Até mesmo na questão da imigração – uma das bandeiras principais defendidas por Trump – a vantagem republicana diminuiu. A Reuters/Ipsos revela que agora há uma preferência de 40% pela política migratória republicana e 38% pela democrata; essa diferença de dois pontos é a menor desde o retorno do ex-presidente à Casa Branca, quando havia uma vantagem republicana de 26 pontos em janeiro de 2025.
Esses dados aumentam as pressões sobre o Partido Republicano antes das eleições legislativas marcadas para o dia 3 de novembro.

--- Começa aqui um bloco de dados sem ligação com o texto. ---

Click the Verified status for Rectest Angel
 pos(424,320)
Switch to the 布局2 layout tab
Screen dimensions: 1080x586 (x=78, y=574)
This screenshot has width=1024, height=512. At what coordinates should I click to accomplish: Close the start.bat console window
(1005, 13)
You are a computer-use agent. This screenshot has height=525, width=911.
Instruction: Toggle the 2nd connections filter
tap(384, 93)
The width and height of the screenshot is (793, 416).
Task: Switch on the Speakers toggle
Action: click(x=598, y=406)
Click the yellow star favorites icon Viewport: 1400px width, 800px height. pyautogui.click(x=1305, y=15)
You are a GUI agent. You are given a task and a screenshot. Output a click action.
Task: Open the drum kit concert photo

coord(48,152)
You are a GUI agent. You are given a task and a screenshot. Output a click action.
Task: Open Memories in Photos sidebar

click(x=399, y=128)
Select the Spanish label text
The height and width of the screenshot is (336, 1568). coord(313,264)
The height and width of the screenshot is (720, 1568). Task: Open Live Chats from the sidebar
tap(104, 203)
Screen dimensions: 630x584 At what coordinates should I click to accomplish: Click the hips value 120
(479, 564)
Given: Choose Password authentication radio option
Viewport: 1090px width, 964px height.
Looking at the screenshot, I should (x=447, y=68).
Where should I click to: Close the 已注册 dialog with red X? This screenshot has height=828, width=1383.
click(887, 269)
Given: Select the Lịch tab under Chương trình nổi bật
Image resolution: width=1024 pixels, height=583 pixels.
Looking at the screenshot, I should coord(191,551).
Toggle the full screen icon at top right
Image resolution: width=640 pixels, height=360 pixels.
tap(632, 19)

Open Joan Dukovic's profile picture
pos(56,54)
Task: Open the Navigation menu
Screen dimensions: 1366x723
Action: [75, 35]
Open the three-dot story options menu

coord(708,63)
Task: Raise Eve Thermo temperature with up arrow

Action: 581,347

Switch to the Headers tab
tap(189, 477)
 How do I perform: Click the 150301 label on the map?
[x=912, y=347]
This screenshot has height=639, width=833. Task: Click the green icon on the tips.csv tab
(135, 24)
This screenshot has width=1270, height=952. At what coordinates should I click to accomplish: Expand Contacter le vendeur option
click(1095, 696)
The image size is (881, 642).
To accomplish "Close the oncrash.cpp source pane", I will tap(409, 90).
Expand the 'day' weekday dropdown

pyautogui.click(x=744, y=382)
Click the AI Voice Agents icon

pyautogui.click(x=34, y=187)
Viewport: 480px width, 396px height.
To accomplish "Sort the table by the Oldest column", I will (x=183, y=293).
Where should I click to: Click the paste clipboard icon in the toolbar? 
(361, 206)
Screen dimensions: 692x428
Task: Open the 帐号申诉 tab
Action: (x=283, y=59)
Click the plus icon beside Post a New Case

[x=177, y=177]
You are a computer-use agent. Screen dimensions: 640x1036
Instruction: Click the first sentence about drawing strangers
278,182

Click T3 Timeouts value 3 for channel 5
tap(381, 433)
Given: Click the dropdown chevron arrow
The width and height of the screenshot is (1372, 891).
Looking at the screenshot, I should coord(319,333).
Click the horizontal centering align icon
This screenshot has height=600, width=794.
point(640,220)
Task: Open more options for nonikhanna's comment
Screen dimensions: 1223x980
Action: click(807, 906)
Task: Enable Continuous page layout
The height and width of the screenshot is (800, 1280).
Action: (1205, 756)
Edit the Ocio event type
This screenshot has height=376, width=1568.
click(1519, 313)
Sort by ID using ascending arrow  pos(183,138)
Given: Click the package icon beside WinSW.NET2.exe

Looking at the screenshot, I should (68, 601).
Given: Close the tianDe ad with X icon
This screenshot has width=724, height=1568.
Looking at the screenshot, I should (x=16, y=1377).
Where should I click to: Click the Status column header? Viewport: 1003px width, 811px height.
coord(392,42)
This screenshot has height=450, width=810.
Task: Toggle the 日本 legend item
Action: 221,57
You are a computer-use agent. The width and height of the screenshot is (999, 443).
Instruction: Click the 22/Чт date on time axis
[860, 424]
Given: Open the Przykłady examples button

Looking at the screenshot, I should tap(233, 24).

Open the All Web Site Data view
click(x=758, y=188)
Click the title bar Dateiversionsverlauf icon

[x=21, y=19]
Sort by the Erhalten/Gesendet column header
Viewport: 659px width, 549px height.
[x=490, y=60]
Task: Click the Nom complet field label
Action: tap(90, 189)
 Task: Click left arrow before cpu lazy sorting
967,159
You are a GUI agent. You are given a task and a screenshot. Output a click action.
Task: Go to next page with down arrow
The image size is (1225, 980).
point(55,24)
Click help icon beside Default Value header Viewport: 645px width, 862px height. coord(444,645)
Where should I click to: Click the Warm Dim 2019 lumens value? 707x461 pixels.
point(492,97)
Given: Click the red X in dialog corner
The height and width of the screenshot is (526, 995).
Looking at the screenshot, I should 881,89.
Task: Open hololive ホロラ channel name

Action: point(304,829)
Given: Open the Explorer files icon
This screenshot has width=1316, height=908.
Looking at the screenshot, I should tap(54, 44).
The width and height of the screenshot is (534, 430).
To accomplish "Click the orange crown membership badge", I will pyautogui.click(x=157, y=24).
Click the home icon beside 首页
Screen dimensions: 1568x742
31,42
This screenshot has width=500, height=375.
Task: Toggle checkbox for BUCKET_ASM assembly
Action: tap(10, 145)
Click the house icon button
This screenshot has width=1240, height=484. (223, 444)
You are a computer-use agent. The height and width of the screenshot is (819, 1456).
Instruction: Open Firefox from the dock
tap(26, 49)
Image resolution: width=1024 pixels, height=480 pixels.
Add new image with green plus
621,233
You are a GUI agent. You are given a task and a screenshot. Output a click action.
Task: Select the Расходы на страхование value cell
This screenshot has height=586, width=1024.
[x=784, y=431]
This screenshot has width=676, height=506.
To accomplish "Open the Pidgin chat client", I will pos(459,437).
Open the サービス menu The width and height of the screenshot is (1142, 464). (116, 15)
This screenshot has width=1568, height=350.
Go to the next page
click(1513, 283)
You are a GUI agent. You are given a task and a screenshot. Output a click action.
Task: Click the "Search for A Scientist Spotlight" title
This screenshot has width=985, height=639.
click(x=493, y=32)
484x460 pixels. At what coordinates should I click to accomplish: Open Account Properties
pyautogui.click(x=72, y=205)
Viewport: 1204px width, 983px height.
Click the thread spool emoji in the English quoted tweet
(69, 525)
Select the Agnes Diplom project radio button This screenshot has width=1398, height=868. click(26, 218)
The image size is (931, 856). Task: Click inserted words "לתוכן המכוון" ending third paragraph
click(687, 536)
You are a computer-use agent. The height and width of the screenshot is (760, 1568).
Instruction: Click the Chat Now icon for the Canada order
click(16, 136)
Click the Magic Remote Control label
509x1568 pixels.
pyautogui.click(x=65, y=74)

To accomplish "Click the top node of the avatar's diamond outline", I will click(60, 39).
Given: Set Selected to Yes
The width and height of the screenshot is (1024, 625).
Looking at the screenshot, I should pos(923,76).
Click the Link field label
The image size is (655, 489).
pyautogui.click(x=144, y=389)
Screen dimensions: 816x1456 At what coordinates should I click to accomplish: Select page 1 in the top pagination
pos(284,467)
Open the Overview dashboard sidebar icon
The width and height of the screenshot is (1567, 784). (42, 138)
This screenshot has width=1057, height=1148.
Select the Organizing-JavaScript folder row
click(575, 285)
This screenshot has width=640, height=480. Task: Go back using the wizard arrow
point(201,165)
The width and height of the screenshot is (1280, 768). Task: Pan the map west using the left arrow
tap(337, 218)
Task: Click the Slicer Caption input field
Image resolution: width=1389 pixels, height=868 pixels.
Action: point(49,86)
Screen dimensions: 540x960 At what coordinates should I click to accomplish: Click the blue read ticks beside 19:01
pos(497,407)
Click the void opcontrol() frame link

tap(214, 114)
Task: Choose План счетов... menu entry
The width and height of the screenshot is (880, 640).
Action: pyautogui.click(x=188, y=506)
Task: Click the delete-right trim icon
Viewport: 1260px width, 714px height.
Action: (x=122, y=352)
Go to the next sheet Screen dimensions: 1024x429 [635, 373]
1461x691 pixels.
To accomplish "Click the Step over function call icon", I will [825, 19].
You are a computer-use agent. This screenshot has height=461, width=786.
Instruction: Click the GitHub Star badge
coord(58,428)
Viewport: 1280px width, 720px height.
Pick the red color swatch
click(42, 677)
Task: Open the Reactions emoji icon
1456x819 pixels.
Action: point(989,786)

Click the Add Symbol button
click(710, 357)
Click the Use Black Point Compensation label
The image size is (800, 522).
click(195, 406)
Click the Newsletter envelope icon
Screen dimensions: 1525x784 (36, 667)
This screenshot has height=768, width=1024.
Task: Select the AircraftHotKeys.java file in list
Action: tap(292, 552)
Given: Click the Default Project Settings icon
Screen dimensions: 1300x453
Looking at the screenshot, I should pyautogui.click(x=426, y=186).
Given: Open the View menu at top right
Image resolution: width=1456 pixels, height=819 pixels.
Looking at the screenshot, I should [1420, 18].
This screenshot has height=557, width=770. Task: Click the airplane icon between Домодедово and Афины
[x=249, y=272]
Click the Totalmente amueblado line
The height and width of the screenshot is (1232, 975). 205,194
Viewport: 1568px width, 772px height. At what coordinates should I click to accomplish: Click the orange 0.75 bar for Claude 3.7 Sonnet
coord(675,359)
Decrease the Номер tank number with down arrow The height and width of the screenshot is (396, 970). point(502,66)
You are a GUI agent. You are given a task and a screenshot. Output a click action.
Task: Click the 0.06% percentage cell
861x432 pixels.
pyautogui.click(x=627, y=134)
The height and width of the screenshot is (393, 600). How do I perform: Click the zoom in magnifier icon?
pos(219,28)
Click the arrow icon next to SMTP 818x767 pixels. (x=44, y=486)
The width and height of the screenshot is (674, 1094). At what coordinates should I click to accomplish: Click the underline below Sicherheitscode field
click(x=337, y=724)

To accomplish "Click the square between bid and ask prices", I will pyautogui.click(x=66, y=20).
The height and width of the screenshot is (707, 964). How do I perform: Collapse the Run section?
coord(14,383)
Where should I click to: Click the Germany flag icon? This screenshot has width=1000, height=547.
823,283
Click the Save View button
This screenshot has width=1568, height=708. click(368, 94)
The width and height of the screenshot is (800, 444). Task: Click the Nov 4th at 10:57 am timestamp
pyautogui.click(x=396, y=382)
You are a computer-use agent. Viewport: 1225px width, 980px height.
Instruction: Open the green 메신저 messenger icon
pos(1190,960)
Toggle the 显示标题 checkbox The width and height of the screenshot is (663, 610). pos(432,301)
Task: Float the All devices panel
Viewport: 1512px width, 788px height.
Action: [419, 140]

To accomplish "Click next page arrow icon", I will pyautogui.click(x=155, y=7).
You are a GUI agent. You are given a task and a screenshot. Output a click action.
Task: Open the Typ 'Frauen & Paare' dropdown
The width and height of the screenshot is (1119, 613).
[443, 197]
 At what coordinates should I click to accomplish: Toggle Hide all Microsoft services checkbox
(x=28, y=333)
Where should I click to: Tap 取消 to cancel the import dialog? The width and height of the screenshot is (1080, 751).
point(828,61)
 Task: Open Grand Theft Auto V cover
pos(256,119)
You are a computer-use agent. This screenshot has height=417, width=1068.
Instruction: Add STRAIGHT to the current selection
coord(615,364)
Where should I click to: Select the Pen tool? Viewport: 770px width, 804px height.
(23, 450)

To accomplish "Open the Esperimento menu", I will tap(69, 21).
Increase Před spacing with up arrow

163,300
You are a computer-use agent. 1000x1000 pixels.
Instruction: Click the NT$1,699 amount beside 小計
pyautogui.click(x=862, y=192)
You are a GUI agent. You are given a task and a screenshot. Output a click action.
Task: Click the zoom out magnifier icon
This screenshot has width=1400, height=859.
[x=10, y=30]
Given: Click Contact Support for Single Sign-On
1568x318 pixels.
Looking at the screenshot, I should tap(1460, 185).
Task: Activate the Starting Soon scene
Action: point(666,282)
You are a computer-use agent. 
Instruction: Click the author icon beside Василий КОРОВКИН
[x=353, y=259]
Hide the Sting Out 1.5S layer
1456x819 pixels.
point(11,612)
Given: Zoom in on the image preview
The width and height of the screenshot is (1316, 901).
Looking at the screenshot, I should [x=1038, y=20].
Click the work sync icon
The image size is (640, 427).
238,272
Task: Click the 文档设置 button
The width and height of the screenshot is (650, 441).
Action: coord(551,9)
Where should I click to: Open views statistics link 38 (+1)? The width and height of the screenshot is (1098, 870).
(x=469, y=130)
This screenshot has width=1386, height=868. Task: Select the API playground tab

O partido busca manter sua frágil maioria na Câmara dos Representantes enquanto enfrenta uma disputa pelo controle do Senado com os democratas.
No levantamento realizado pela Focaldata, constatou-se que 44% dos eleitores registrados manifestaram intenção de votar nos democratas nas próximas eleições, enquanto apenas 39% optariam pelos republicanos.
A pesquisa da Reuters/Ipsos envolveu entrevistas com 1.166 adultos entre os dias 14 e 17 de agosto e possui margem de erro de três pontos percentuais. Já a pesquisa da Focaldata consultou 1.913 eleitores registrados entre os dias 7 e 10 do mesmo mês e conta com margem de erro de aproximadamente 2,9 pontos percentuais.